• _EXERCISE DIRECTIONS_
Rewrite the stretch of entries from the line containing "This screenshot has" through the line containing "center [677, 460].", putting "position" in place of "coordinates" and changing nothing else. Leave out the pictures.

::::::::::

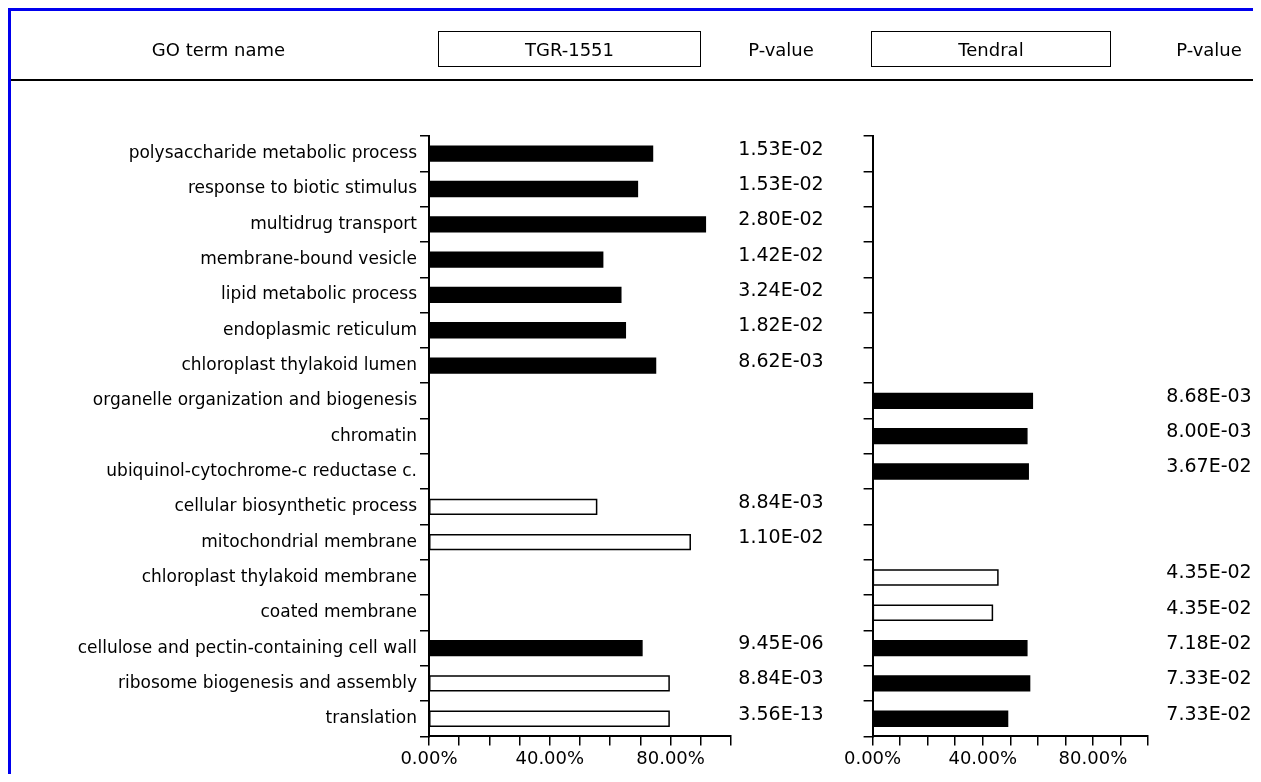  What do you see at coordinates (371, 718) in the screenshot?
I see `y-tick-label: translation` at bounding box center [371, 718].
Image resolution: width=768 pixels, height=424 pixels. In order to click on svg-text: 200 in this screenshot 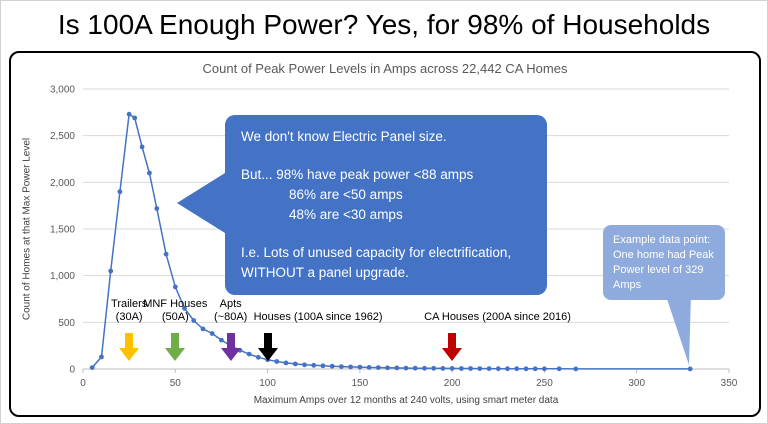, I will do `click(452, 384)`.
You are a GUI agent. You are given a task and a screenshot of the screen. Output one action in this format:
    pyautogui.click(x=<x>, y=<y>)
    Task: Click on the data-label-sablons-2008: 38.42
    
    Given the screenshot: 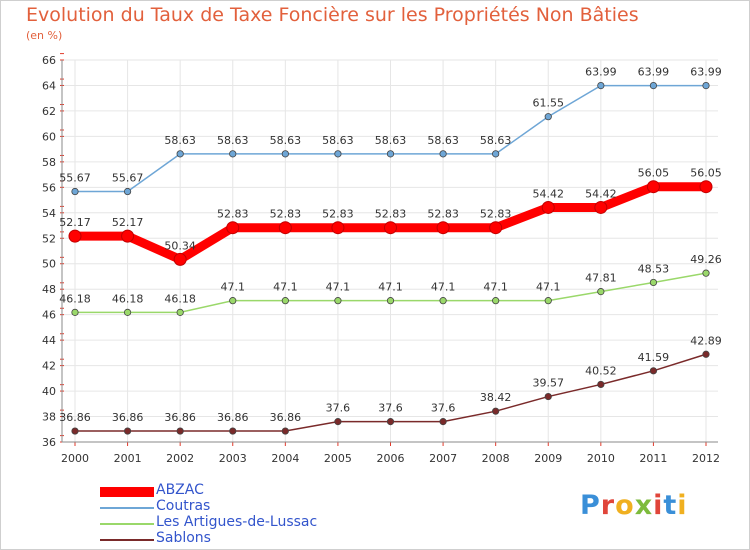 What is the action you would take?
    pyautogui.click(x=496, y=398)
    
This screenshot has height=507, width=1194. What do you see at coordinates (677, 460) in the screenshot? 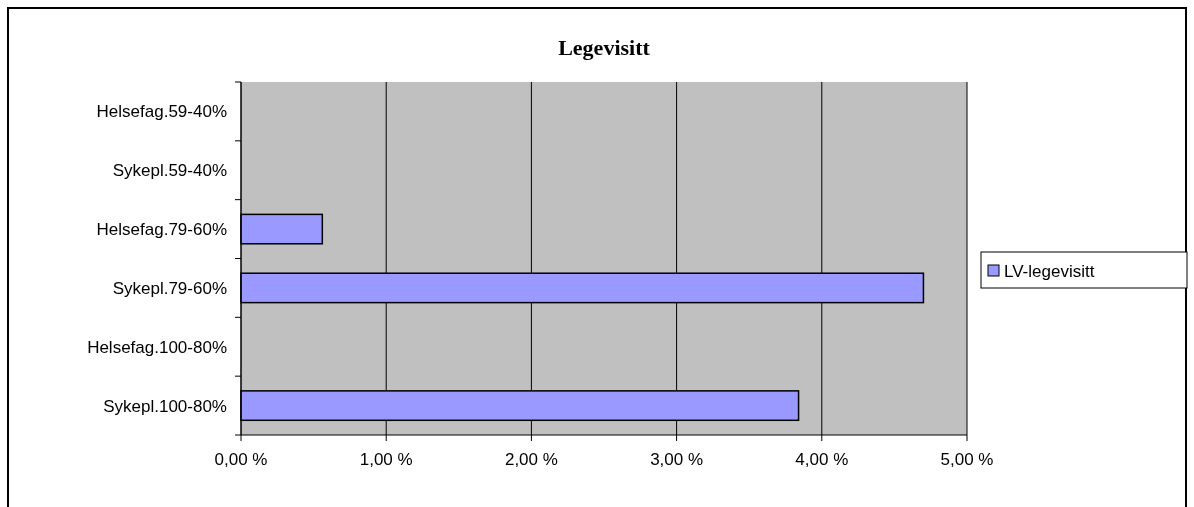
I see `x-tick-label: 3,00 %` at bounding box center [677, 460].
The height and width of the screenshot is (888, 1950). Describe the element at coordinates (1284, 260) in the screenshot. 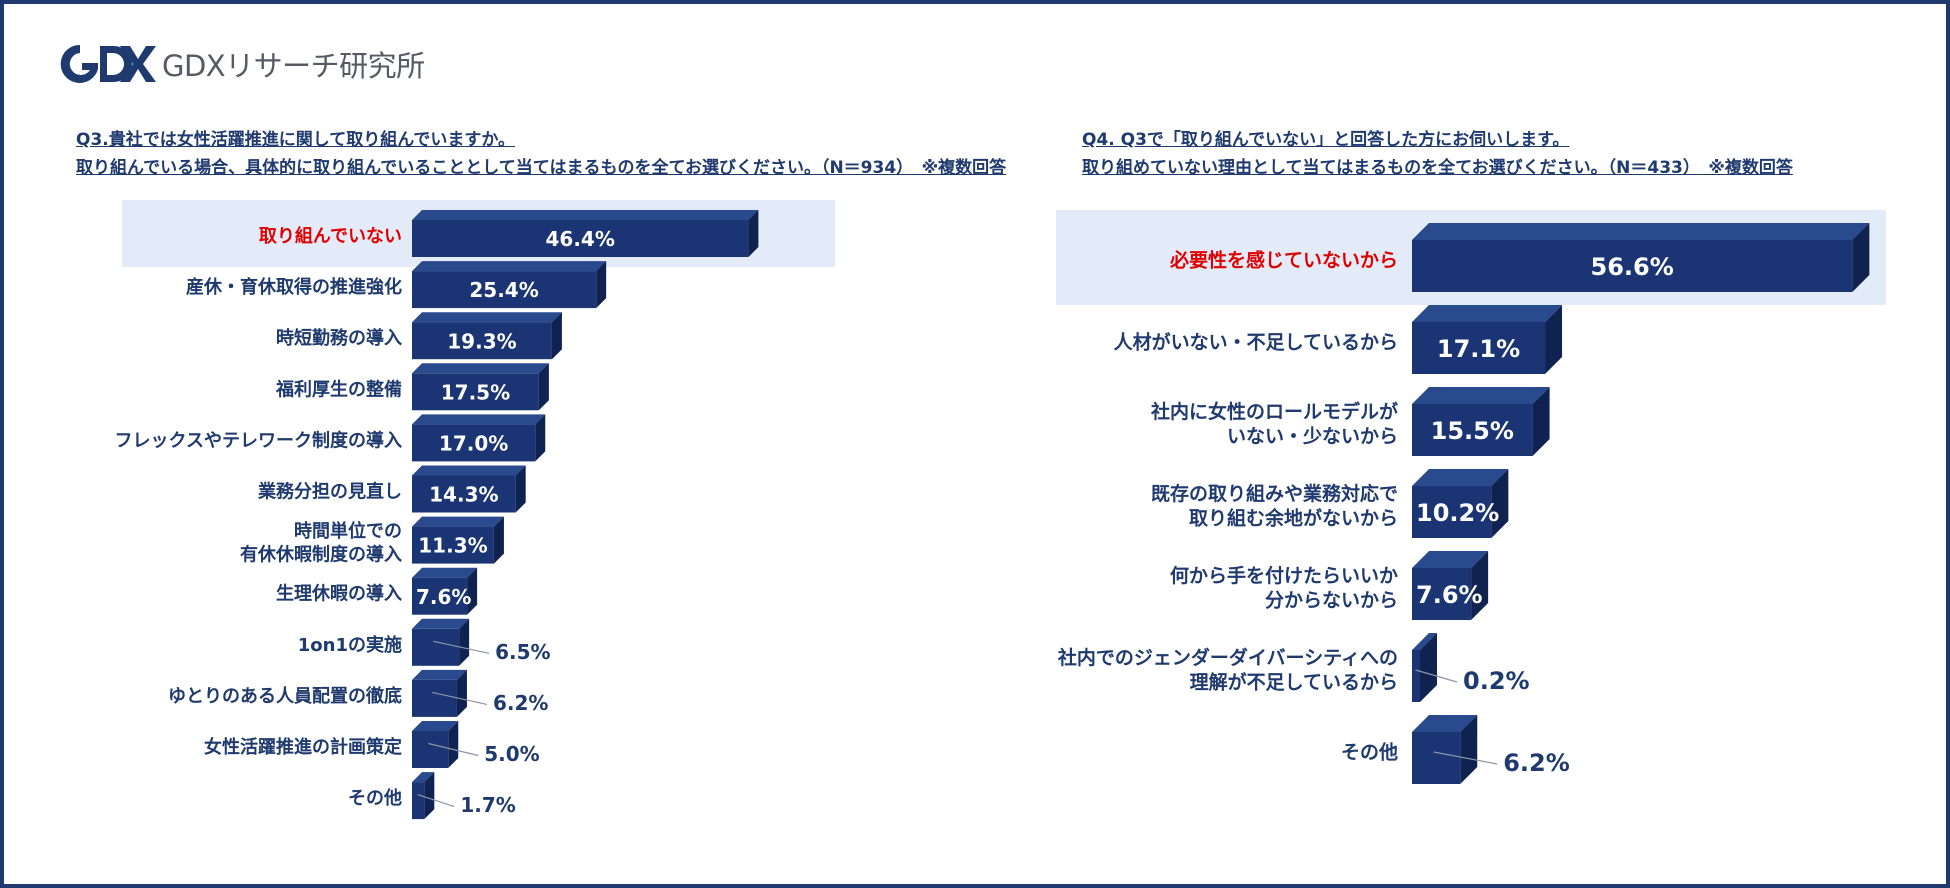

I see `category-label-1-0: 必要性を感じていないから` at that location.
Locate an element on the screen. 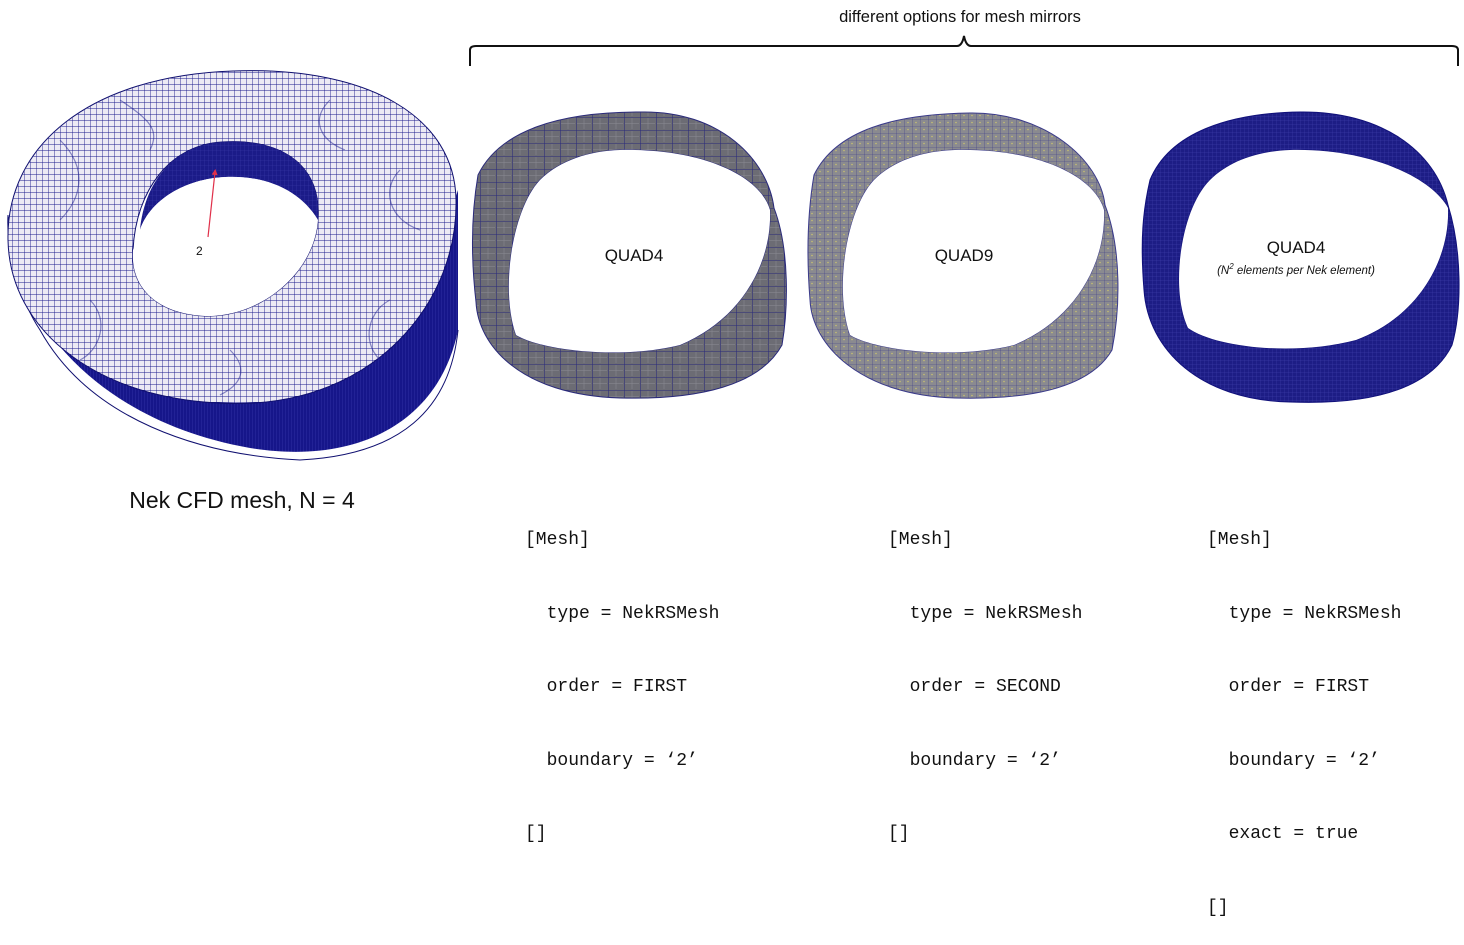  mirror-2-label: QUAD9 is located at coordinates (964, 256).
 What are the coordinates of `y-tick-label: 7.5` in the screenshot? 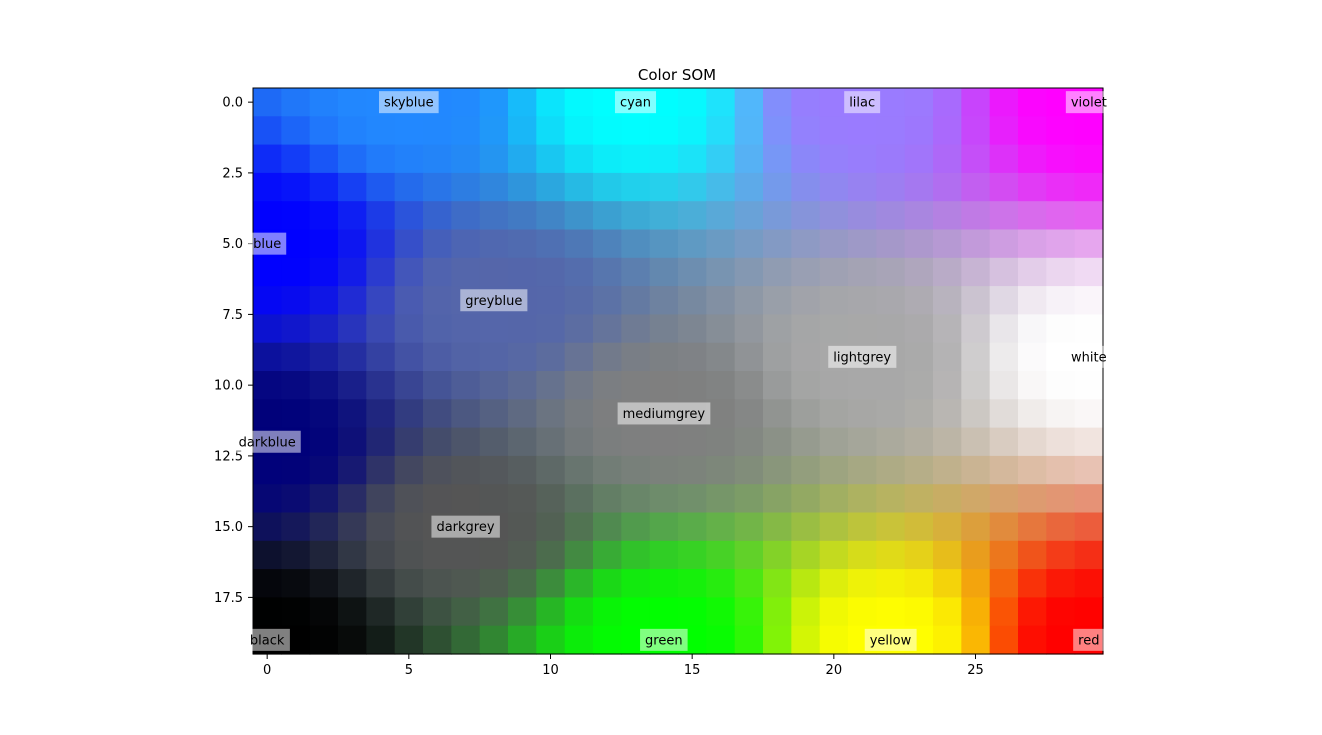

::::::::::

• _RESPONSE BOX_
This screenshot has height=507, width=1194. What do you see at position (677, 460) in the screenshot? 
I see `x-tick-label: 3,00 %` at bounding box center [677, 460].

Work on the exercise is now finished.